Senate Finance Committee vote on a broad U.S. healthcare overhaul was delayed on Monday as it took longer than expected for budget experts to estimate the bill's cost.

The panel, chaired by Senator Max Baucus, agreed to put off a vote until it received a preliminary analysis from the nonpartisan Congressional Budget Office.

Aides said that number would not be ready until later in the week, killing hopes for a vote as early as Tuesday.

"We are expecting CBO scores later this week and will vote after we get those scores," a panel aide said, The New York Times reports.

It was also reported, the pivotal Senate committee voted last week to strike two amendments that would establish a so-called public option to compete with private insurance coverage. The committee is awaiting a report on cost projections from the Congressional Budget Office before it votes on the legislation, which does not contain a government-run health insurance plan or require employers to offer insurance to their employees.
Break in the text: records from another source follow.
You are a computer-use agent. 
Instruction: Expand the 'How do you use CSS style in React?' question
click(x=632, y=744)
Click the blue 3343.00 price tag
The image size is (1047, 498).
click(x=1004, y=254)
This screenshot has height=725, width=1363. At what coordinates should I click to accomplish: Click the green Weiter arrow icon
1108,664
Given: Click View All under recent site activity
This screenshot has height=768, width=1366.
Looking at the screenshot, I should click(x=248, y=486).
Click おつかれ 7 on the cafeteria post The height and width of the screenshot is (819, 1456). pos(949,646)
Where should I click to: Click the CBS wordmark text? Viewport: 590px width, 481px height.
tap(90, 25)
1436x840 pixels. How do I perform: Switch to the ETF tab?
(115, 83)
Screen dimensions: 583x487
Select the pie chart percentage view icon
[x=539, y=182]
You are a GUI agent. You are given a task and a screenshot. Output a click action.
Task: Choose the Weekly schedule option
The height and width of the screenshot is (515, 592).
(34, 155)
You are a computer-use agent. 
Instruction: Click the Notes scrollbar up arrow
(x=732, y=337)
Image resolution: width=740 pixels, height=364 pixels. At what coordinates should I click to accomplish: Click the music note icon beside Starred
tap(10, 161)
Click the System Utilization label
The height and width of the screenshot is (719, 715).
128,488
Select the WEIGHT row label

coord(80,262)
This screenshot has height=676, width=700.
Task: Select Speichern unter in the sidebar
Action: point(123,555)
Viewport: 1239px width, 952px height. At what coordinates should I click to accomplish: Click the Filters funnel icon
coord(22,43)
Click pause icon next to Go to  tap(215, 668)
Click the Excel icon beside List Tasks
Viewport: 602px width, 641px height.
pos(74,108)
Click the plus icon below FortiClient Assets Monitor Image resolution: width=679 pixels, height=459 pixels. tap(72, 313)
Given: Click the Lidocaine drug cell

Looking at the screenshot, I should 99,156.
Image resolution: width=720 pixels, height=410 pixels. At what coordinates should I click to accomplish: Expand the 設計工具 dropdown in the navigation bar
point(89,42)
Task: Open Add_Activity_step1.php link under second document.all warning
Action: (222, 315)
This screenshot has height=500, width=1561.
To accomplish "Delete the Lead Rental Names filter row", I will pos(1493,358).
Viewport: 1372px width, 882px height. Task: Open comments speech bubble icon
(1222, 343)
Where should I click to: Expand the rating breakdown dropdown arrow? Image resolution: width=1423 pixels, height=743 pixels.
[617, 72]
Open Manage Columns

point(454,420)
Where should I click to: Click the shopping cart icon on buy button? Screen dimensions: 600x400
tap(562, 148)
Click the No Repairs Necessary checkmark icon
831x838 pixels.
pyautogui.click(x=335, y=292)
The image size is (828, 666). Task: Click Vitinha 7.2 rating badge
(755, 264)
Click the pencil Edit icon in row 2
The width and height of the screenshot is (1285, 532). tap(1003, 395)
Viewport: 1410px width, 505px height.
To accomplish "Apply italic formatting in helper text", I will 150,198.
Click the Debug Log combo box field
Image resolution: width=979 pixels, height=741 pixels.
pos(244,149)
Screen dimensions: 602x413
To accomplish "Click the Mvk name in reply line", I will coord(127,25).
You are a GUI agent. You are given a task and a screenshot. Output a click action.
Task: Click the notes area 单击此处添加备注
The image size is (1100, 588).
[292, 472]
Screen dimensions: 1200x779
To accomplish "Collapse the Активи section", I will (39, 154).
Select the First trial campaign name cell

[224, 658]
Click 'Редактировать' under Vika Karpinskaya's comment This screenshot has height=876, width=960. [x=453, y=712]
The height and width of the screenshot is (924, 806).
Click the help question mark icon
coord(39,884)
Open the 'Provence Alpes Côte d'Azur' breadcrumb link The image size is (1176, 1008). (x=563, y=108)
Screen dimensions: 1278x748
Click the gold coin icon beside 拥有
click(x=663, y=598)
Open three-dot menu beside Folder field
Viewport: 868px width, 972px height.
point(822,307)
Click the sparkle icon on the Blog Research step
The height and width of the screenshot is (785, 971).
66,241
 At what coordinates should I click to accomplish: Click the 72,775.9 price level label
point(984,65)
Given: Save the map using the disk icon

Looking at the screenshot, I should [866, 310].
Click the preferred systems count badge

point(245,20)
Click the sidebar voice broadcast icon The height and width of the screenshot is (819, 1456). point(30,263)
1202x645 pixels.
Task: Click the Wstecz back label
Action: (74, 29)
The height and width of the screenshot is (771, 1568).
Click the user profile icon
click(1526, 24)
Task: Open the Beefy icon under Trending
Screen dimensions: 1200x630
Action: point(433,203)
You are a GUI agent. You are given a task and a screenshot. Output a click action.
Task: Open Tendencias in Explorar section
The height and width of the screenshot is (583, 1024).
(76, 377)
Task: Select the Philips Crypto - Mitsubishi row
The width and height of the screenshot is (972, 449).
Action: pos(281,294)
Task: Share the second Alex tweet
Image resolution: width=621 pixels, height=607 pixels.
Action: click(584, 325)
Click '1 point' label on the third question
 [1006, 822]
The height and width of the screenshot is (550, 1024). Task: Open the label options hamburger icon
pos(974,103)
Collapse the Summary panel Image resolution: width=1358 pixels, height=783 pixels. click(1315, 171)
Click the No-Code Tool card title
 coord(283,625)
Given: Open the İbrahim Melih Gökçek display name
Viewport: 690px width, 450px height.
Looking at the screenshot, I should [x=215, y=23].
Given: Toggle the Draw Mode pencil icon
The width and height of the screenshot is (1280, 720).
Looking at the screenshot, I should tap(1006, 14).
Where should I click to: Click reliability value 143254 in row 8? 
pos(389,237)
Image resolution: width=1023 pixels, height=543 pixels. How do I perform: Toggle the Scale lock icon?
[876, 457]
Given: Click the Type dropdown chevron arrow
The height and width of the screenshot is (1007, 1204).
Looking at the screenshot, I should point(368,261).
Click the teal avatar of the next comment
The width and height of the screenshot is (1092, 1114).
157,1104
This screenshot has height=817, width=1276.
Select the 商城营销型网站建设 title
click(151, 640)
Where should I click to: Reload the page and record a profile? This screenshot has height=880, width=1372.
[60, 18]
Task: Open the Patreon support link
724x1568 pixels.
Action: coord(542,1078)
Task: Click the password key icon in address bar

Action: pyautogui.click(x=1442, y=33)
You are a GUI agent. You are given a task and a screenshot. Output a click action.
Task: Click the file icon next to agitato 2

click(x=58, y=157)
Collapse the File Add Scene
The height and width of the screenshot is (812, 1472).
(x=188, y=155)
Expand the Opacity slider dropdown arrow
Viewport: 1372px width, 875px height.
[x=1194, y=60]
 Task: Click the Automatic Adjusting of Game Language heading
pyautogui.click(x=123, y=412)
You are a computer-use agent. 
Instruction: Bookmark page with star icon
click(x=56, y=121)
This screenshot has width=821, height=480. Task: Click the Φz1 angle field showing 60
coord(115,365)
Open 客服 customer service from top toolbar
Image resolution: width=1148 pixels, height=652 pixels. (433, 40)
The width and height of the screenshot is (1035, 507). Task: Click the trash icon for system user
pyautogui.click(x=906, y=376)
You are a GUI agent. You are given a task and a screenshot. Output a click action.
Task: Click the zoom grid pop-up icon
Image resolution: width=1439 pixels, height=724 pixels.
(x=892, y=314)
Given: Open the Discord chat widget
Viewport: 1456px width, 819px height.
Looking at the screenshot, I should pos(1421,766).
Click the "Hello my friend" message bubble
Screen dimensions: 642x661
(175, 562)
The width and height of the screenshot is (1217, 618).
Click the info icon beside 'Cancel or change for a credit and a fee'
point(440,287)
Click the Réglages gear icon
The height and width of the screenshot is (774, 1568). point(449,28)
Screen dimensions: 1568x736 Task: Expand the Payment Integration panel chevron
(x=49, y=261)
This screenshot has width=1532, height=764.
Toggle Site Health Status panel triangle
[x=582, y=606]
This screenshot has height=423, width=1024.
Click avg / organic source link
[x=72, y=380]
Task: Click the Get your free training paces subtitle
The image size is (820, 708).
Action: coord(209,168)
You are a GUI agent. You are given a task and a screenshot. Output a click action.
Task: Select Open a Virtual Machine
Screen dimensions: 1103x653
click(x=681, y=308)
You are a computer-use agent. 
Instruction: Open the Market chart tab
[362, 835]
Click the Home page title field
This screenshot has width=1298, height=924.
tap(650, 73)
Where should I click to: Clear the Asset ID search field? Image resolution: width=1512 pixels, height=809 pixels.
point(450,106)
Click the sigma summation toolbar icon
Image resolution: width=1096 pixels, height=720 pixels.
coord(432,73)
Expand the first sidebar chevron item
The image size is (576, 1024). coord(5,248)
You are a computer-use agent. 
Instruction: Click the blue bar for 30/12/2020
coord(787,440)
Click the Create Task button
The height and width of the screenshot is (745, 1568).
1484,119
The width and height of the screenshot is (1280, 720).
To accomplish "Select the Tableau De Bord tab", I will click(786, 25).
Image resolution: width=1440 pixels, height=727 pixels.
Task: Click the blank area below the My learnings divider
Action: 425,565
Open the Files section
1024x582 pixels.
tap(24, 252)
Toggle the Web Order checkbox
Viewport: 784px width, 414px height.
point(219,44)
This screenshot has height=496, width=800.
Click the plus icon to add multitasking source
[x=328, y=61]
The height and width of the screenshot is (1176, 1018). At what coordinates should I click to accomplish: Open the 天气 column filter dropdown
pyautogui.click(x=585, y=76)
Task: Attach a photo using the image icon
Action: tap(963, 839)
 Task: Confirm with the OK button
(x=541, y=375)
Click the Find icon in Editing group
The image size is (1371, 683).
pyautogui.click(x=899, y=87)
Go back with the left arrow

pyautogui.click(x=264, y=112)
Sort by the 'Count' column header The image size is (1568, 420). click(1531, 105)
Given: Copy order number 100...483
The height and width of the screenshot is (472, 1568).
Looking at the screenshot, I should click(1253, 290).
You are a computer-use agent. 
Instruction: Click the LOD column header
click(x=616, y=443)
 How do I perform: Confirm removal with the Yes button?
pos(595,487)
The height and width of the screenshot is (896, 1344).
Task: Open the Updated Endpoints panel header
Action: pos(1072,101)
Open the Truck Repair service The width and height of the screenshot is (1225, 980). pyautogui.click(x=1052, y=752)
But the bill created in July by the Senate Committee on Health, Education, Labor, and Pensions includes the two fundamental provisions that the finance committee legislation does not -- and Reid will be forced to meld the two bills into one for the full Senate to consider as early as Oct. 12.

The question over whether Reid will push for a government-run insurance plan in the final legislation remains to be answered. The Senate Majority Leader has said a public option is essential to reform, and other leading Democrats like House Speaker Nancy Pelosi have stressed its importance in expanding coverage to the millions of uninsured.

"We are going to have a public option before this bill goes to the president's desk," Reid said in a conference call with constituents last Thursday. "I believe the public option is so vitally important to create a level playing field and prevent the insurance companies from taking advantage of us," FOXNews reports.

Meanwhile, as Democrats prepare to take up health care legislation on the floor of the Senate and the House, they are facing tough choices about two competing priorities. They want people to pay affordable prices for health insurance policies, but they want those policies to offer comprehensive health benefits.

But Republicans say the new requirements would mean added costs for some consumers and for the government, which would help pay premiums for millions of low- and middle-income people.

That tension between keeping costs low and improving coverage is just one of many challenges facing Congress and the Obama administration as they head toward the final stages of the effort to pass health care legislation, New York Times reports.